Experimental literature suggests that polychlorinated biphenyls (PCBs) alter thyroid function however studies of non-occupational or acute exposures in human populations have presented equivocal results. This study considered associations between PCBs and thyroid function biomarkers in a specially selected subsample of participants from the New York State Angler Cohort Study, with the goal of hypotheses generation. Between 1995 and 1997, 38 subjects donated a blood specimen and completed a questionnaire. Sera were analyzed for 77 PCB congeners, beta-HCH, DDE, HCB, mirex, oxychlordane, and trans-nonachlor using GC-ECD, as well as for lipids components, thyroid stimulating hormone (TSH) and free thyroxine (FT(4)). A priori, the sum of all 77 measured PCB congeners, 27 individual PCB congeners with literature evidence for thyroid effects, their sum, DDE, and HCB were chosen as potential predictors for thyroid function. Age, body mass index, cigarette smoking, gender, and use of thyroid relevant medications were considered as important covariates. Adjusted for log total serum lipids, significant (P<0.05) bivariate correlations were demonstrated for log PCB IUPAC #s 153 (r=0.33), 170 (r=0.38), 171+156 (r=0.36), and 180 (r=0.35) with FT(4); however none were observed for log TSH. Using a forward stepwise selection procedure and confounder evaluation algorithm, log PCB #170 was a significant positive predictor of serum FT(4) (beta=1.55 95%CI 0.04-3.07), adjusted for mean centered log PCB #187 and log serum total lipids.

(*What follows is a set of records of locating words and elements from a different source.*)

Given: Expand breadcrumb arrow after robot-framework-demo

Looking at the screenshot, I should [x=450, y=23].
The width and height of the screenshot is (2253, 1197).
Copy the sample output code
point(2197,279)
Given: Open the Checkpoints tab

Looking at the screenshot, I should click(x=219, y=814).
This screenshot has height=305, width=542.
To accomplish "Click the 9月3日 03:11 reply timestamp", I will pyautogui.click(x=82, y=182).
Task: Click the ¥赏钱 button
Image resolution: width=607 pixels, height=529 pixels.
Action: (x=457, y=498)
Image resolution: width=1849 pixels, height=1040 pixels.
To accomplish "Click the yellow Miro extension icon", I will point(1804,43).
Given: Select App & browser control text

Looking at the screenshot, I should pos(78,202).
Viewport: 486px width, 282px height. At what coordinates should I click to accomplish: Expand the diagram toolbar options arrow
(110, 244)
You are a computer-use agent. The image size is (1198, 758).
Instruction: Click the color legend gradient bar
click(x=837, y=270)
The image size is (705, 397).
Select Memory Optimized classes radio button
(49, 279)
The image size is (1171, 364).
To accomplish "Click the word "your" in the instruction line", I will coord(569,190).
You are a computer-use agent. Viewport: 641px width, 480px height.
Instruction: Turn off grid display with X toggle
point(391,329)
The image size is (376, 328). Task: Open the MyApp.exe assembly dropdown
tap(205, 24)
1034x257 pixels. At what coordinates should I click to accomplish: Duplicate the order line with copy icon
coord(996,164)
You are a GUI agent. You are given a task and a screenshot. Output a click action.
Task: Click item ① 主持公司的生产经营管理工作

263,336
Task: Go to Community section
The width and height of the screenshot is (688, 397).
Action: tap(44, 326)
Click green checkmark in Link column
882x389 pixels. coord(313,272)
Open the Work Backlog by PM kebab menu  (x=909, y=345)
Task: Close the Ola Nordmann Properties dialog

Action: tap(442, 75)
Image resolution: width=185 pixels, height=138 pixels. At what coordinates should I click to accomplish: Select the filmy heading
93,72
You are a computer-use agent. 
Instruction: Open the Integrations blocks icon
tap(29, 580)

This association may be explained by competitive binding to serum thyroid binding proteins by PCB #170, its hydroxylated metabolite 4'-OH-PCB172, or other related but unconsidered compounds. However, bias due to the use of a competitive analog assay for free hormone measurement, random error, or uncontrolled confounding cannot be excluded. The results of this study suggest that Lake Ontario sportfish consumers may comprise a high risk population for PCB related thyroid function alteration and warrant a larger confirmatory investigation.

PMID:
19493696
[PubMed - indexed for MEDLINE]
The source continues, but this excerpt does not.